REQUIRED WORK: Below are the records; extract from them the line containing "Task: Click the Restart Xray button" to the line containing "Task: Click the question mark help icon", both lines included, exactly and with no pictures.

Data entries
========
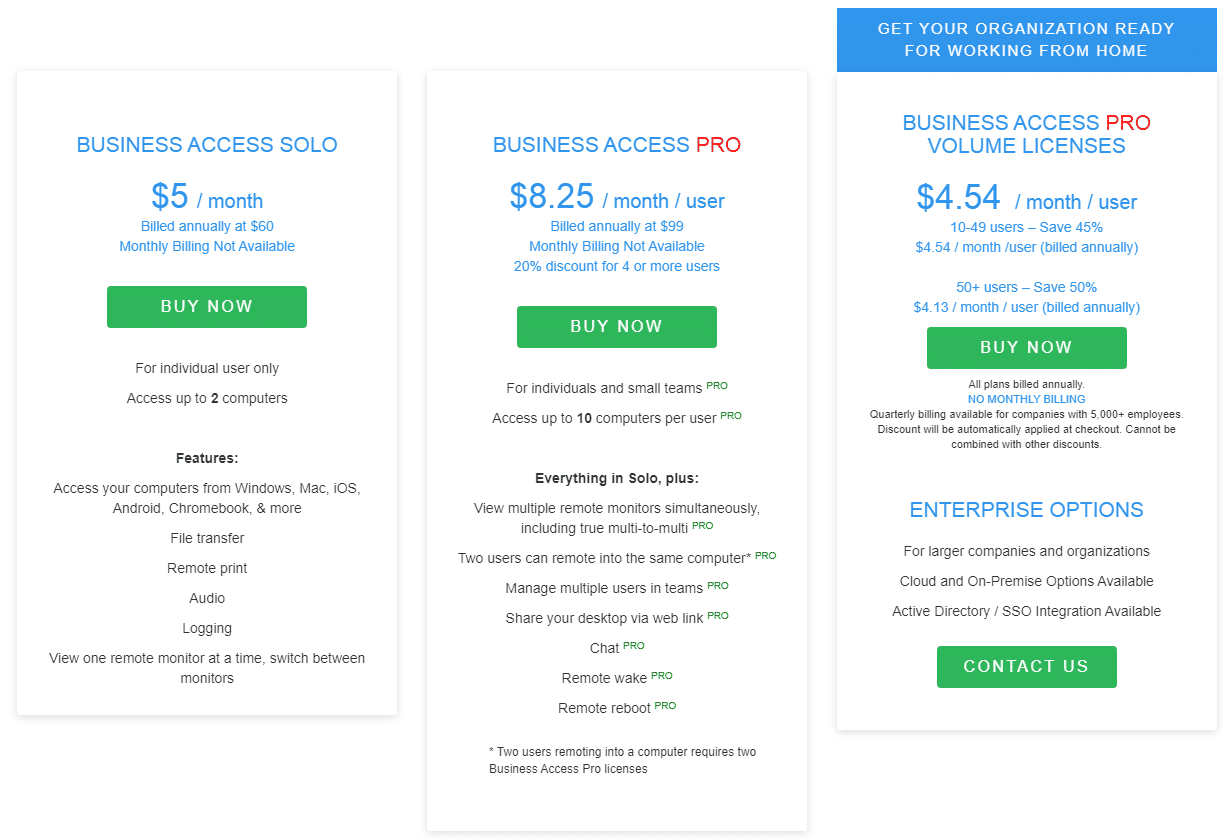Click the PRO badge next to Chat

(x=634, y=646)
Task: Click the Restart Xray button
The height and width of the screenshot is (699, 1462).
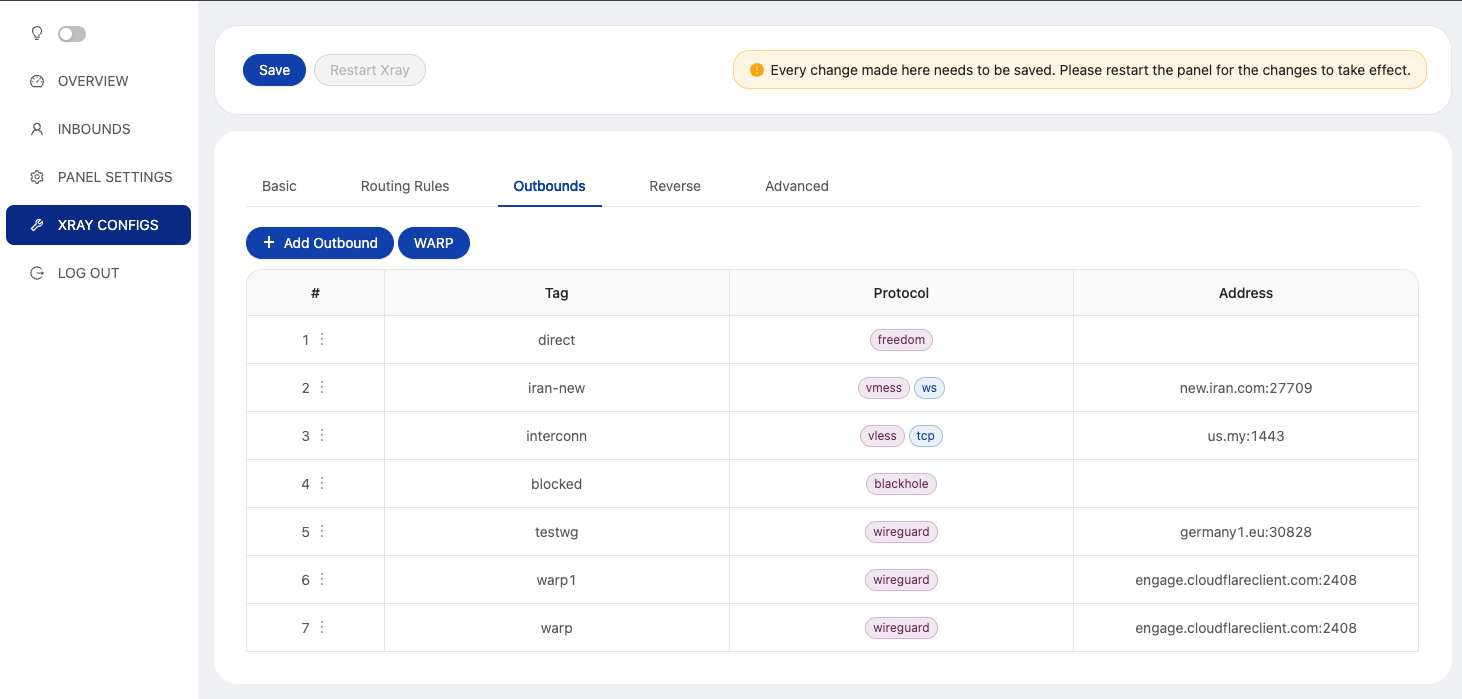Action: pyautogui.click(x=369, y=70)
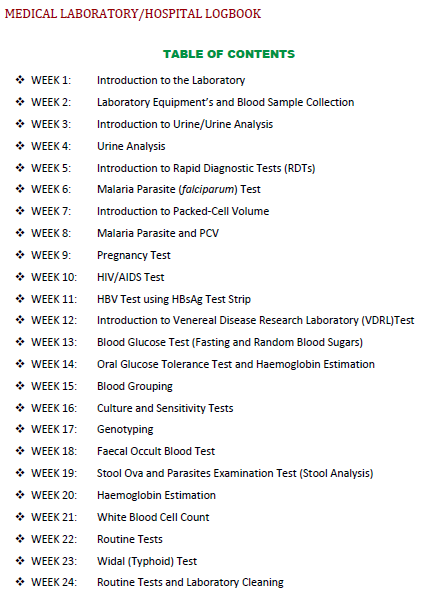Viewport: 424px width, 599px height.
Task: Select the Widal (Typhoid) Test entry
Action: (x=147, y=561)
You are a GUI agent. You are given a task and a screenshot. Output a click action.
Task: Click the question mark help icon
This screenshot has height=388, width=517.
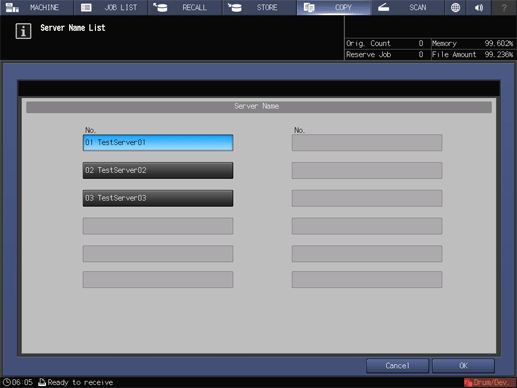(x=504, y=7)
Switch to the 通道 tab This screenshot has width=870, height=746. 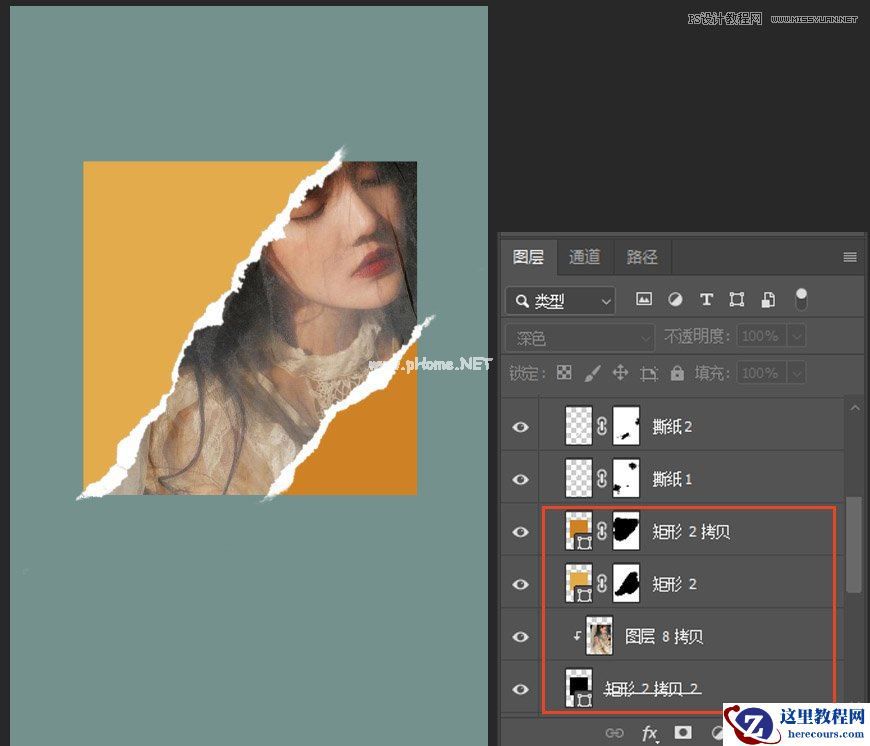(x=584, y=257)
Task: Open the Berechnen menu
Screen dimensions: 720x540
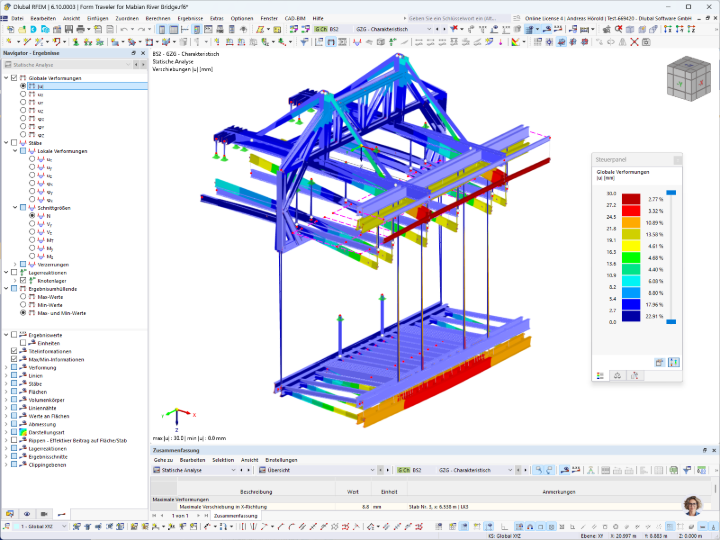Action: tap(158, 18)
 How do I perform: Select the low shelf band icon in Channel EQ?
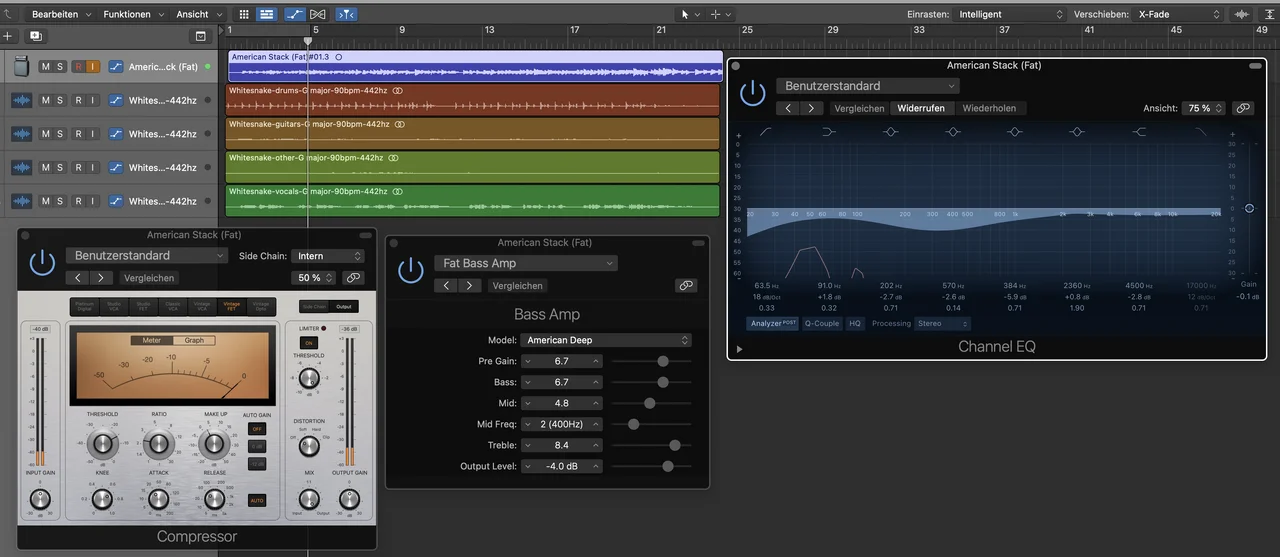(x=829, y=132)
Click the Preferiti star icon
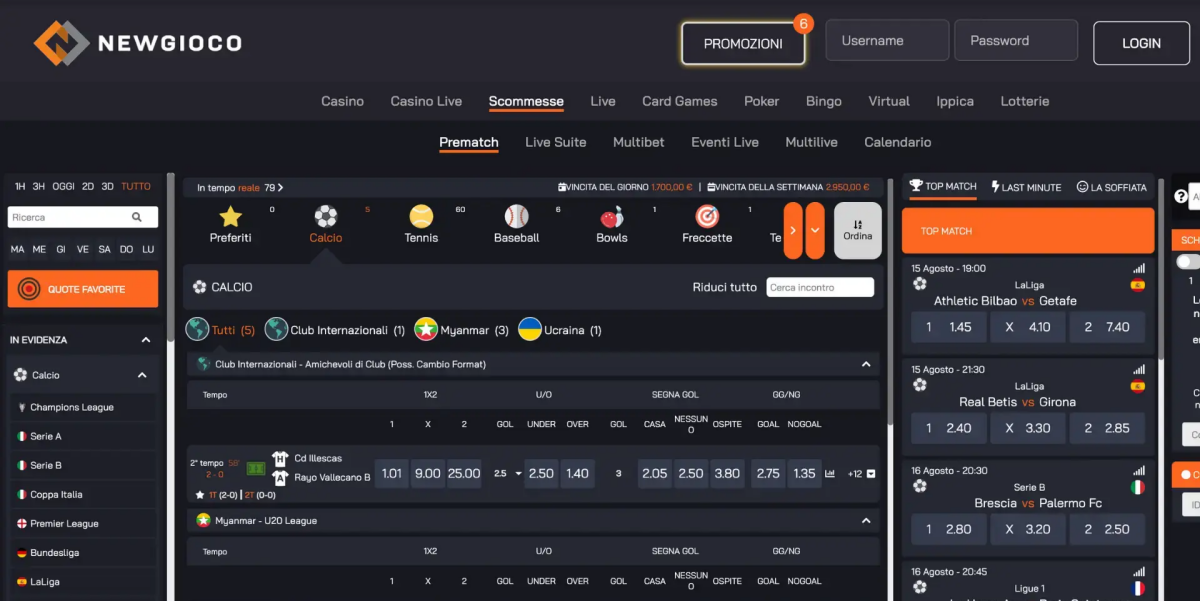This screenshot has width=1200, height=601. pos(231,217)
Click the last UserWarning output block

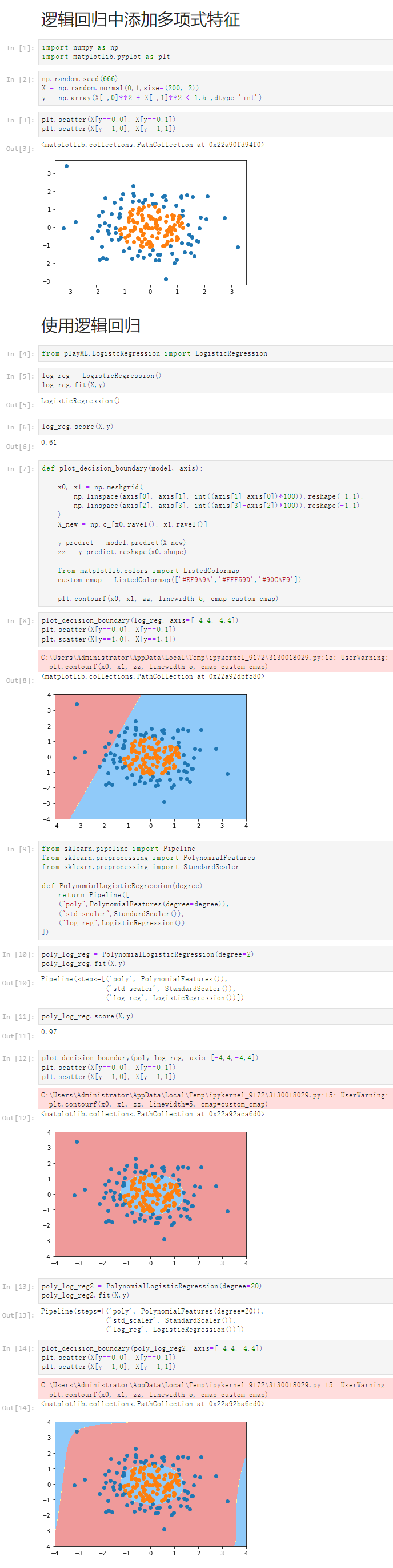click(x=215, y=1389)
========
REPLY:
Task: Click the Restart Xray button
The height and width of the screenshot is (699, 1462).
Action: pyautogui.click(x=369, y=70)
Viewport: 424px width, 599px height.
Task: Select the Widal (Typhoid) Test entry
Action: (x=147, y=561)
You are a GUI agent. You are given a task and a screenshot. Output a click action.
Task: Click the question mark help icon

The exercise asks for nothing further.